## MATERIAL FOR THIS EXERCISE

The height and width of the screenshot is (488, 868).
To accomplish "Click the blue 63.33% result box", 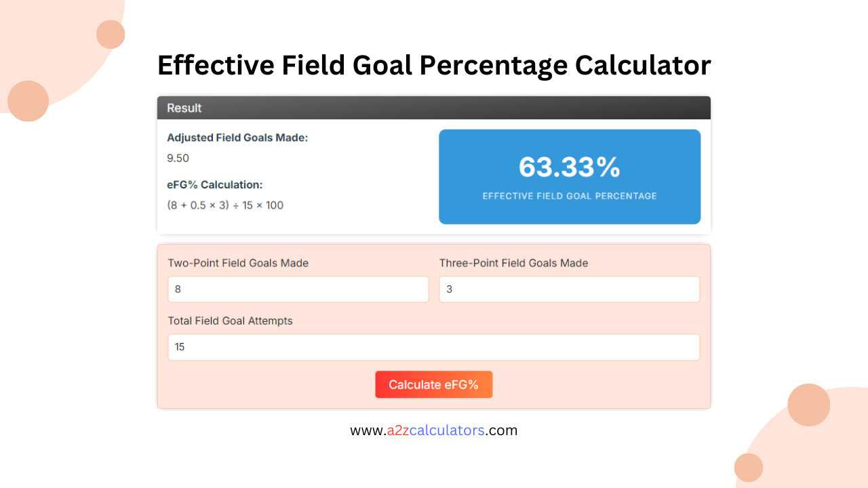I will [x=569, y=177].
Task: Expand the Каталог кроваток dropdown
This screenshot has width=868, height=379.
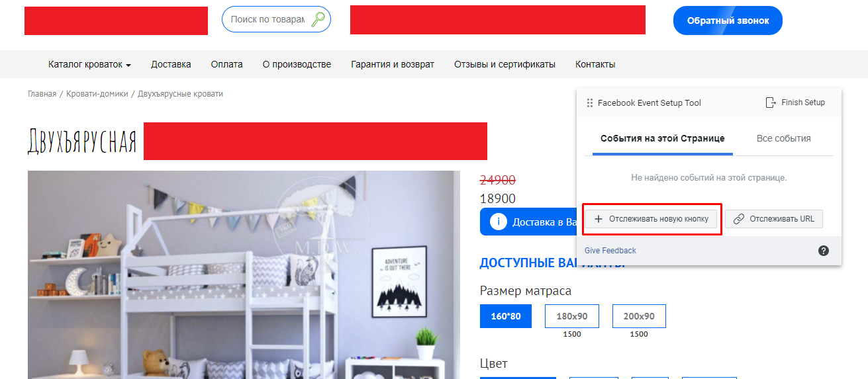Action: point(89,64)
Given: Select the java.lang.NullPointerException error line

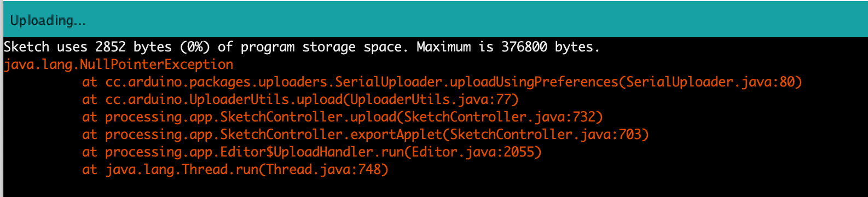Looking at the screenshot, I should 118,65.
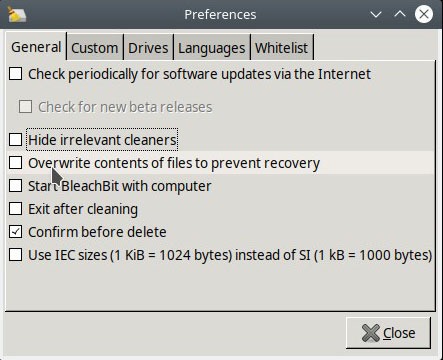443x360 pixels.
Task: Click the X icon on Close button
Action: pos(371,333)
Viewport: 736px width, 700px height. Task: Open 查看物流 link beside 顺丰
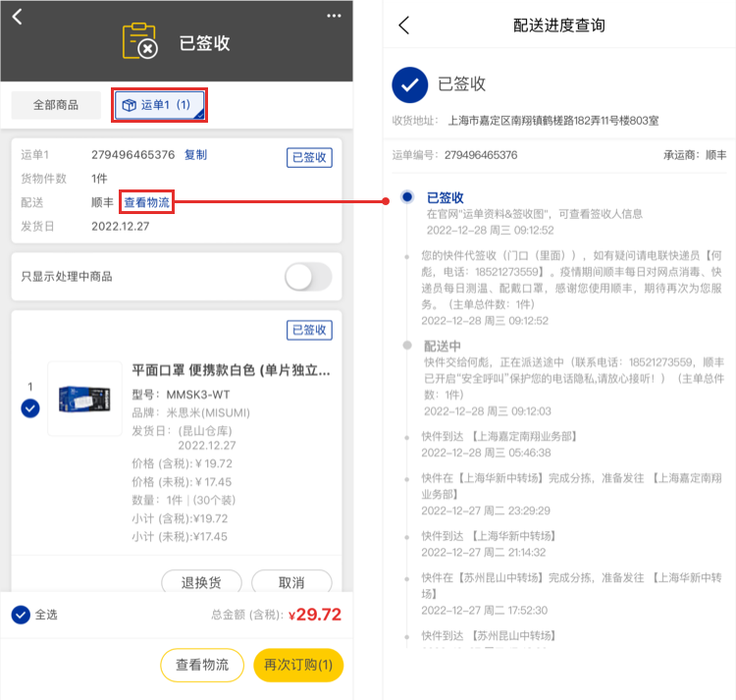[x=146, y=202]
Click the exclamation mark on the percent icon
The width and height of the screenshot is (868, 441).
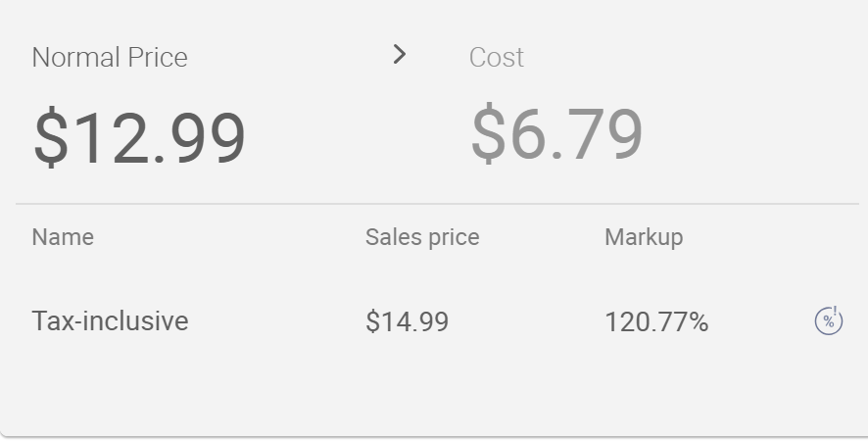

## EXERCISE PROMPT
Excluding pictures, copy exactly the lines from the line containing "Task: Expand the Каталог кроваток dropdown" through the last line of the data, inclusive.

## ANSWER BOX
Task: Expand the Каталог кроваток dropdown
This screenshot has width=868, height=379.
Action: point(89,64)
Given: Select the java.lang.NullPointerException error line

Looking at the screenshot, I should 118,65.
443x360 pixels.
Task: Click the X icon on Close button
Action: pos(371,333)
Viewport: 736px width, 700px height. Task: Open 查看物流 link beside 顺丰
[x=146, y=202]
Click the exclamation mark on the percent icon
The width and height of the screenshot is (868, 441).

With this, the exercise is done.